(OBJECTIVE):
Can you rewrite the lines starting with the line with "Image resolution: width=2408" and going on through the line with "Action: [568, 775]", putting "preview tile" in place of "thumbnail" and leaving everything else unchanged?

Stored items
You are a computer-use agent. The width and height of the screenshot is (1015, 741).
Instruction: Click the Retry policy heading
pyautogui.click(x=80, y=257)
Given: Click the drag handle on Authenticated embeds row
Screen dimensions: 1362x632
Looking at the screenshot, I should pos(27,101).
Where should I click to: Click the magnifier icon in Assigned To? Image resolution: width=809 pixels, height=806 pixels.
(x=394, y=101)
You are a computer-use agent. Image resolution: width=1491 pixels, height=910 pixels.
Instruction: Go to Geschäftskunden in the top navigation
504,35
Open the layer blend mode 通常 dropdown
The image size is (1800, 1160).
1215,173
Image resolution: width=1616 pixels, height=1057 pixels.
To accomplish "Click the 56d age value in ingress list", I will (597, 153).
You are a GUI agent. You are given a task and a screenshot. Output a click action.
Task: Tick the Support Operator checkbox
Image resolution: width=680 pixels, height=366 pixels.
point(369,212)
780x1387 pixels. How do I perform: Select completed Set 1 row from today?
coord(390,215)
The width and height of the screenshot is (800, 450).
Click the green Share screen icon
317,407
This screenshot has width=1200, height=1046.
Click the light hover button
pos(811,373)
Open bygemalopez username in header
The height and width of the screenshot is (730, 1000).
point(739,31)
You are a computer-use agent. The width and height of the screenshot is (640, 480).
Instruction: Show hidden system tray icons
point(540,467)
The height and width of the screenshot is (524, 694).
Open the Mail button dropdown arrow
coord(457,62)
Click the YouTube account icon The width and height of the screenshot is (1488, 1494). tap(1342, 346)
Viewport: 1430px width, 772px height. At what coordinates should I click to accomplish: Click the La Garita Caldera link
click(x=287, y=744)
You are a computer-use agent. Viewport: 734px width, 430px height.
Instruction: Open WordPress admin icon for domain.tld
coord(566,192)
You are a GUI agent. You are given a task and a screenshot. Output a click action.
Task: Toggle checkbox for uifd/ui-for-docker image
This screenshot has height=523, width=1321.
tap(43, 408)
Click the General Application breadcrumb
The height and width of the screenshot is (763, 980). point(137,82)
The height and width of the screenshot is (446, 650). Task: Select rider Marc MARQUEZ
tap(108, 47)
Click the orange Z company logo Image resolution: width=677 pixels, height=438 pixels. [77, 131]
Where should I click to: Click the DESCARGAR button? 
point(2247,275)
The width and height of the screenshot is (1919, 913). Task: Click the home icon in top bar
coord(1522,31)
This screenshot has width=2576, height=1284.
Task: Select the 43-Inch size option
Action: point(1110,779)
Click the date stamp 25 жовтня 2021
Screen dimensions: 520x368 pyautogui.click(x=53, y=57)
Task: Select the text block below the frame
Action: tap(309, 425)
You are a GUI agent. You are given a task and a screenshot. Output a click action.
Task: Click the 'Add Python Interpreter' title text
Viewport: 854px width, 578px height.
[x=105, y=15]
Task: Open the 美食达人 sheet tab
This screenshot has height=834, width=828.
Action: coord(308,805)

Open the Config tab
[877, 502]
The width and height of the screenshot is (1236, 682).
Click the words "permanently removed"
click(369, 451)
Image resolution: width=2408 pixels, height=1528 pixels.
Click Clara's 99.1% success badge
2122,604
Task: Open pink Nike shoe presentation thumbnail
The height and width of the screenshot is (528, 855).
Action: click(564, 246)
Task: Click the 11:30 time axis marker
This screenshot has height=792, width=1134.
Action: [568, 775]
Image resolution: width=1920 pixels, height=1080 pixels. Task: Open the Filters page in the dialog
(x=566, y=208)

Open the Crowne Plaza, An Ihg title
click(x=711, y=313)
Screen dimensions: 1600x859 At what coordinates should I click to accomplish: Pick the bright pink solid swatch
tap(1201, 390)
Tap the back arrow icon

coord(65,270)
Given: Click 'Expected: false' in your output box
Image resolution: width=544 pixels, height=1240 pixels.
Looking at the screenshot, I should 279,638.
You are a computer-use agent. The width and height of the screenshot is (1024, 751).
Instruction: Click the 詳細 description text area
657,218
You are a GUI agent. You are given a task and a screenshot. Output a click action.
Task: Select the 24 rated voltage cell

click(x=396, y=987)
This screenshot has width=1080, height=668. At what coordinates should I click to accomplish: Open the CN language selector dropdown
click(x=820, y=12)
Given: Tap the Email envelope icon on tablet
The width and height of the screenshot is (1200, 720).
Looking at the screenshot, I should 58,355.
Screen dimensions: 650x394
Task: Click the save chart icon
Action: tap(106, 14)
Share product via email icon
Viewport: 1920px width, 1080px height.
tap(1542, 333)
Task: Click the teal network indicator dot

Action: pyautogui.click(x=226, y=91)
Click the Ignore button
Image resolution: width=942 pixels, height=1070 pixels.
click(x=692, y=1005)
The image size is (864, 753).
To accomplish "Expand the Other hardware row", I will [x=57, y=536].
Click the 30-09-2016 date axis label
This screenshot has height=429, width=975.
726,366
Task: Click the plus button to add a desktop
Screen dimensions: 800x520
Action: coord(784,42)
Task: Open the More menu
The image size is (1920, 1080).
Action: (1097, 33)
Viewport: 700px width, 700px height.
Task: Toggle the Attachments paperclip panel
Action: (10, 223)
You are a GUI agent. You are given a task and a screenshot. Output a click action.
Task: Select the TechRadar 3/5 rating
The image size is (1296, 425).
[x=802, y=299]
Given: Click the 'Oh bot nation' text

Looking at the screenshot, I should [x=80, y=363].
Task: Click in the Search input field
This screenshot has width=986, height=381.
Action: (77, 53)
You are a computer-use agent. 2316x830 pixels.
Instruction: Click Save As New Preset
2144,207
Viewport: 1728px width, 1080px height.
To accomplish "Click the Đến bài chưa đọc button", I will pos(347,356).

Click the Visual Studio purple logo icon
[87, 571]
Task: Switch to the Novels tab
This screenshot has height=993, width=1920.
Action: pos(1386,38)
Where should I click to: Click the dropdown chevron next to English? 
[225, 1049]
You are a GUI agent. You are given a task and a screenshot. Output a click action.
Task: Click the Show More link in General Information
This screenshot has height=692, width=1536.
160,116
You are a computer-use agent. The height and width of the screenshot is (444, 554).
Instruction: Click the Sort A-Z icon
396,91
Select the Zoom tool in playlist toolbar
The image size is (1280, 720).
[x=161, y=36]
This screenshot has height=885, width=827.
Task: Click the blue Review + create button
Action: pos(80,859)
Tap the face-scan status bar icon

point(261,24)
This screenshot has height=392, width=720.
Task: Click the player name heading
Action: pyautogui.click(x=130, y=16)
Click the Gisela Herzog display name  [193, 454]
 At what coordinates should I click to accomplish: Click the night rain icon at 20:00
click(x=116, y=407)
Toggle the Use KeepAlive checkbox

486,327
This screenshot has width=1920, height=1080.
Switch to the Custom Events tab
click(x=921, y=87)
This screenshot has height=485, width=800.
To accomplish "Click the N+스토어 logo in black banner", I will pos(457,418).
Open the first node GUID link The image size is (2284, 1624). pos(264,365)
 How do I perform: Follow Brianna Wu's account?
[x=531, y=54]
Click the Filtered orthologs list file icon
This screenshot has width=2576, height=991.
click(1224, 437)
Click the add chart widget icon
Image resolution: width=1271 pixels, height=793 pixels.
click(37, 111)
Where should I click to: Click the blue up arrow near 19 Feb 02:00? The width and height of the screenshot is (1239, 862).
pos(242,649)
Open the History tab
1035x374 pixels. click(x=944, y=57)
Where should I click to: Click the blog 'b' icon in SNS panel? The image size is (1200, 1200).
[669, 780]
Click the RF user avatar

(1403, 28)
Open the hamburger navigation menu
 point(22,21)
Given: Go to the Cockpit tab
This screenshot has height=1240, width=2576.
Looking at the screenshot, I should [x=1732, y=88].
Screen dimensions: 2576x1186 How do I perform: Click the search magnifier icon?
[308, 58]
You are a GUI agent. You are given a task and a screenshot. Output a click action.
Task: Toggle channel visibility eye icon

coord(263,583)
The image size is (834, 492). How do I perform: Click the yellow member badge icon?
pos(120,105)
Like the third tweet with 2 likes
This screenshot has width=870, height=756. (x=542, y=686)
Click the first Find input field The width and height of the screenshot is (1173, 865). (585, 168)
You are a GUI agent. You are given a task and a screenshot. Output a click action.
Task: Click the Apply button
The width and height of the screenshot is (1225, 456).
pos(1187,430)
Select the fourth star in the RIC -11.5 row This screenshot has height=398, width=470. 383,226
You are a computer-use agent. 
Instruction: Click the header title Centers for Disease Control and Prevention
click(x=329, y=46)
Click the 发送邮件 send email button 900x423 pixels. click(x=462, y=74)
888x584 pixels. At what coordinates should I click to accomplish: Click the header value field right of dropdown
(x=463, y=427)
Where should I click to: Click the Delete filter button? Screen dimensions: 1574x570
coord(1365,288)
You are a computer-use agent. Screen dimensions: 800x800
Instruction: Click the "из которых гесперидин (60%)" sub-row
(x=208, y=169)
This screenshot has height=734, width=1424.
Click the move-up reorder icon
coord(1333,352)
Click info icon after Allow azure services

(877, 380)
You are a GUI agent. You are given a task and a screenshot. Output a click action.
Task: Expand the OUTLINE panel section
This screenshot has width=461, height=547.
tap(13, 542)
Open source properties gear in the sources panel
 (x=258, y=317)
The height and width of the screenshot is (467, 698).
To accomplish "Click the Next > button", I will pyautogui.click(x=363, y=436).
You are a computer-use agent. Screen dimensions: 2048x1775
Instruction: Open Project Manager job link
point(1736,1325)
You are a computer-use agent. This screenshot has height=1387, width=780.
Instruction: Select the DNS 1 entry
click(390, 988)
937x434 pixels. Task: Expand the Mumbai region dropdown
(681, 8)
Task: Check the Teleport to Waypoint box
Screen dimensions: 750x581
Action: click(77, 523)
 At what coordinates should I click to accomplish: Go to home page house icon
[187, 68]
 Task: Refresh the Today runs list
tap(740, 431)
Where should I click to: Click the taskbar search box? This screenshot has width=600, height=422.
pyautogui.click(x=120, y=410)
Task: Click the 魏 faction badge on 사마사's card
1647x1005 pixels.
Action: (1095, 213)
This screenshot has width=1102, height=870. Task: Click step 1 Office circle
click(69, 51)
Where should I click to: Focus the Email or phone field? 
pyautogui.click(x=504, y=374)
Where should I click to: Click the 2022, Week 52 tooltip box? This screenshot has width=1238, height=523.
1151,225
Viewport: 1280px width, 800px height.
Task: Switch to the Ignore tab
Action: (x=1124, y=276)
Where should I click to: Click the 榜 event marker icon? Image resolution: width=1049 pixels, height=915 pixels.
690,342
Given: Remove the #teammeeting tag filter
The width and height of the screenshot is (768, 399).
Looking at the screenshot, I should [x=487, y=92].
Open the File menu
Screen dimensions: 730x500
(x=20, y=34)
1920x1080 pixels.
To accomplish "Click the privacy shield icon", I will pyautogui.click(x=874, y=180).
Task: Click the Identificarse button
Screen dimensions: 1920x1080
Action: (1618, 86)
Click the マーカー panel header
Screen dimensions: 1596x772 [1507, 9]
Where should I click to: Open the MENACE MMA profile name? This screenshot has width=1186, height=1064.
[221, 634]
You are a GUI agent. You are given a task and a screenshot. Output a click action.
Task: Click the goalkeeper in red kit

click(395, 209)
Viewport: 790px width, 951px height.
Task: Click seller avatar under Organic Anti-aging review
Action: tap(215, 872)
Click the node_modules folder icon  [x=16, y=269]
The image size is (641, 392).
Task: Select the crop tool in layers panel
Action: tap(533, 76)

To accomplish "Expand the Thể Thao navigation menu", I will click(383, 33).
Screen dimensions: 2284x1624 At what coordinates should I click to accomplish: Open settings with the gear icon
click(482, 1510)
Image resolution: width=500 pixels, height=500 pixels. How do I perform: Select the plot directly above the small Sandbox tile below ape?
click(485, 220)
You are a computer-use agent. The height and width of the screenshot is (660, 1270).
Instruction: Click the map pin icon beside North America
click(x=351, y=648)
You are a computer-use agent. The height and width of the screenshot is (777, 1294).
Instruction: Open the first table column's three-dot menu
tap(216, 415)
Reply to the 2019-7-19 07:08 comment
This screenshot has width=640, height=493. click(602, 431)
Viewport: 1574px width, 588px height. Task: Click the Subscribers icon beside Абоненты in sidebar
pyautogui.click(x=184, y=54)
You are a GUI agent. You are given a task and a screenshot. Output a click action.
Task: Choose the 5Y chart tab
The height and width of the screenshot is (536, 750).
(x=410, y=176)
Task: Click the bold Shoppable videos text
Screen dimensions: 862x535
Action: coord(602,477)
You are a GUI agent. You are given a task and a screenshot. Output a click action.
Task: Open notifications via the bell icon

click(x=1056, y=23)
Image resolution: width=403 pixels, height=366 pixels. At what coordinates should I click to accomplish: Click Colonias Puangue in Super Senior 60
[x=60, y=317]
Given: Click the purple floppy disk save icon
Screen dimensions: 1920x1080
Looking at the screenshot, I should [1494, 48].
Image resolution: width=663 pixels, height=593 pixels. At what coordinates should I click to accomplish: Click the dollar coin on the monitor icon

(SOLUTION):
Image resolution: width=2408 pixels, height=1528 pixels.
Click Clara's 99.1% success badge
2122,604
Task: Open pink Nike shoe presentation preview tile
The height and width of the screenshot is (528, 855).
Action: click(564, 246)
Task: Click the 11:30 time axis marker
This screenshot has height=792, width=1134.
Action: [568, 775]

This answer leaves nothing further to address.